# phosporous problems!



## anubias6439 (Sep 7, 2010)

This is a situation that has been perplexing me for weeks! I went away on vacation the last week of last year. All was fine, phosphates were about 0.5ppm which is actually low by most standards, and all other levels were fine. I came back a week later with a slight hair algae problem which was probably due to possible overfeeding and a level of 0ppm phosphates. I bought some seachem flourish phospourous to handle this deficiency. On the first dose, i used the formula seachem uses. 20 ml in my 29 gallon raised it to 1ppm, which is too much to dose and the algae proved it. the algae spiked up, what seemed like overnight. 24 hours after that initial dose, the phospates had dropped to 0 again! what is going on? the hair algae has gone away since due to water changes and dosing less phosphorous. I still have 0 ppm of phosphorous but the plants are still growing rapidy and showing great coloration with me just dosing 5 ml a day. i just wonder if the same will happen to my nitrates, i dont know if im paranoid or not but the nitrates seem to be getting lower. I understand since i added pressurised co2 the plants will use more nutrients but shouldnt i be able to keep levels such as phosphorous consistent?


----------



## barbarossa4122 (Dec 31, 2009)

I always keep about 4-5ppm of PO4 and 30ppm of NO3 and plants are doing great. Btw, I have no algae.


----------



## HolyAngel (Nov 3, 2010)

The more co2 and light you use the faster they take up *everything*. 
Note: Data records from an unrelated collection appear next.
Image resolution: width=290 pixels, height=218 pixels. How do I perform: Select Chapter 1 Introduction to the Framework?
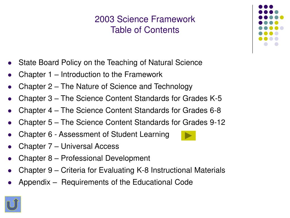(90, 75)
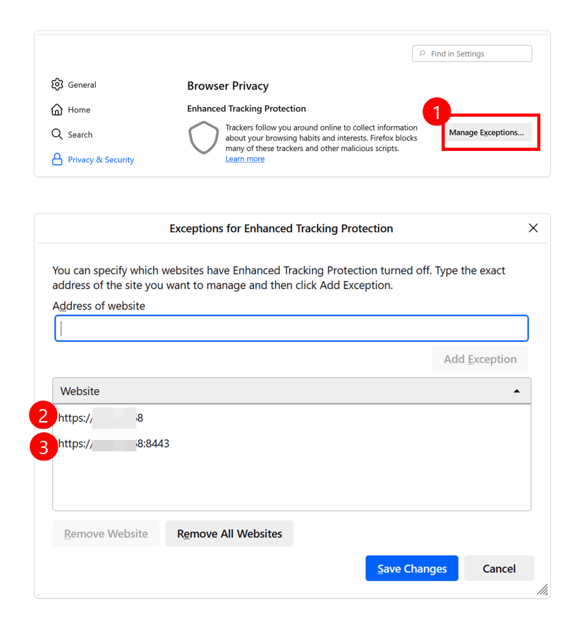The width and height of the screenshot is (582, 622).
Task: Focus the Address of website field
Action: click(x=291, y=328)
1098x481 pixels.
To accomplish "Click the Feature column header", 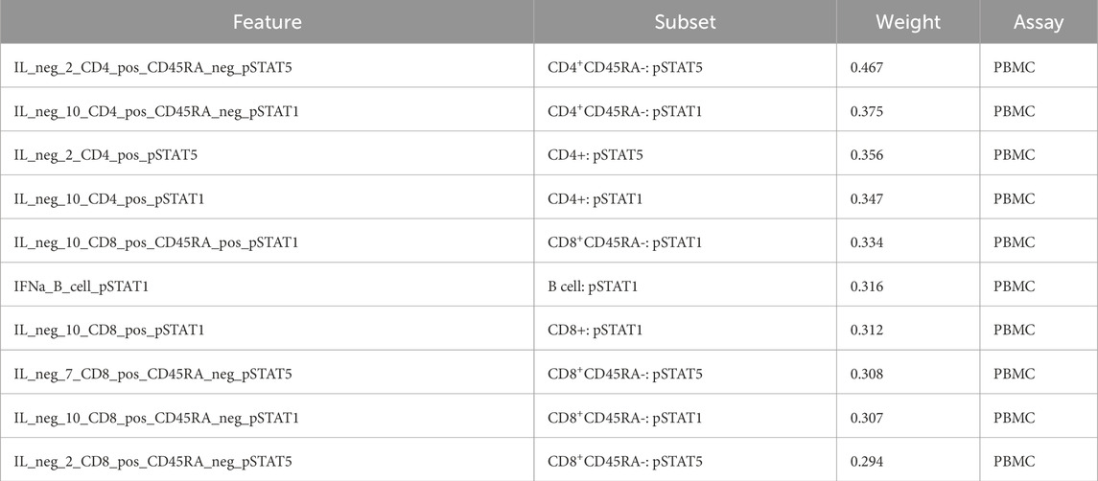I will (267, 22).
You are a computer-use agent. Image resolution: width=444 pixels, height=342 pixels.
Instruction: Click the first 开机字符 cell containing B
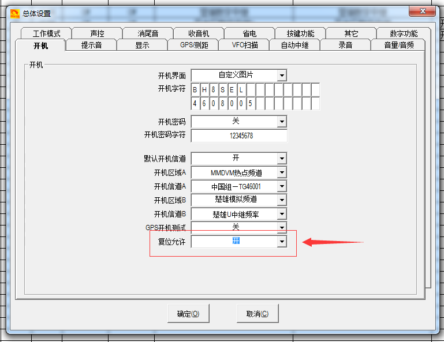coord(195,90)
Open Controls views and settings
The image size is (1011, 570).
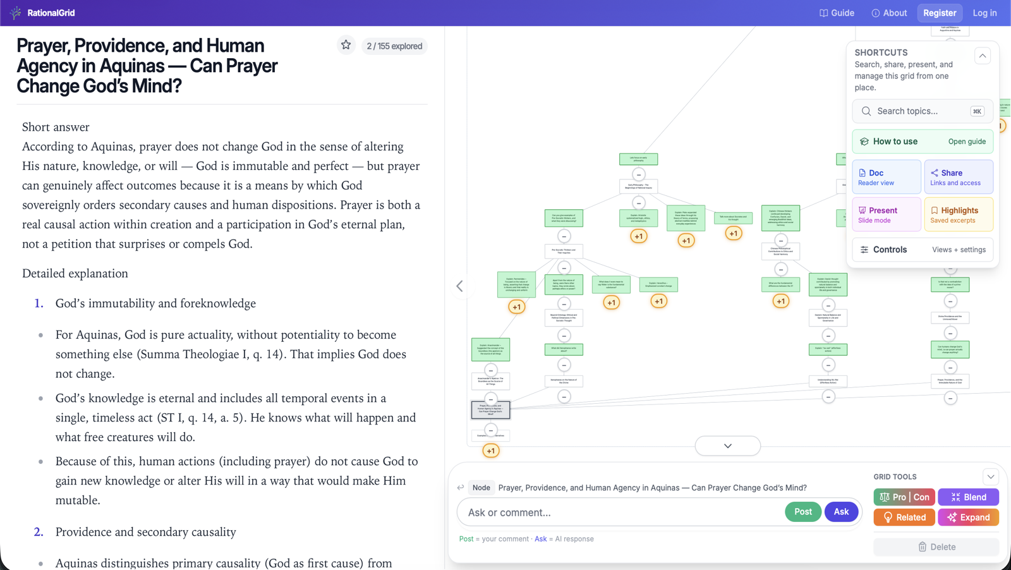coord(923,250)

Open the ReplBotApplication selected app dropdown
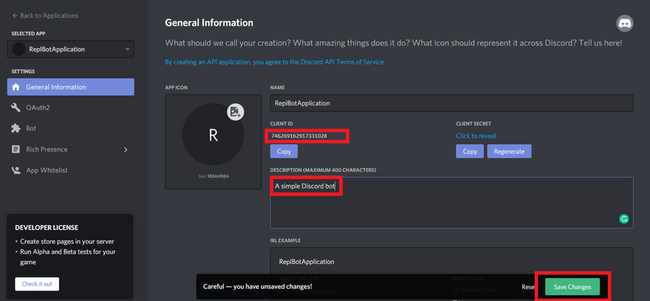click(x=71, y=50)
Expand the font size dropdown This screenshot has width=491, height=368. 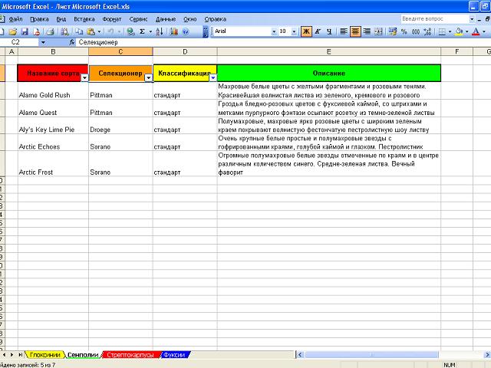coord(295,31)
I'm using the entire Seachem line of ferts in my 29 with highlight(96w of t5ho) and co2(soon to be pressurized) and after some time now of using them, i'm discovering if i double what seachem states in their chart for my tank, my plants grow awesome and the algae is dying pretty fast. 

Before when I only followed their chart with these lights and co2, my plants weren't really growing and I was getting a lot of BBA/Hair Algae. My tank is pretty heavily planted tho as well.

It's definitely something you'll have to experiment with, but thought i'd give you something possibly comparable to your situation.


----------



## anubias6439 (Sep 7, 2010)

my tank is very similar to yours holyangel, 29 gallon with 96 watts of t5 flourescents. 
-i did some investigation into the phosphates, it seems as of lately, the water treatment plant must have changed a filter or something because our tap water no longer contains phosphates and has almost no nitrates in it. The phosphates use to be about 1ppm coming out of the tap.
- currently i am dosing 7ml a day to compensate for the phosphorus loss, but this level still doesnt give me a 1:10 ratio of phosphourus to nitrogen. I can see that the seachem liquid ferts are going to cost lots of money to dose the way you should so ill be ordering some dry ferts such as mono-potassium phosphate and more online in the near future. I just need to do more research on mixing amounts and such. Need that kind of time though haha


----------



## Newt (Apr 1, 2004)

barbarossa4122 said:


> I always keep about 4-5ppm of PO4 and 30ppm of NO3 and plants are doing great. Btw, I have no algae.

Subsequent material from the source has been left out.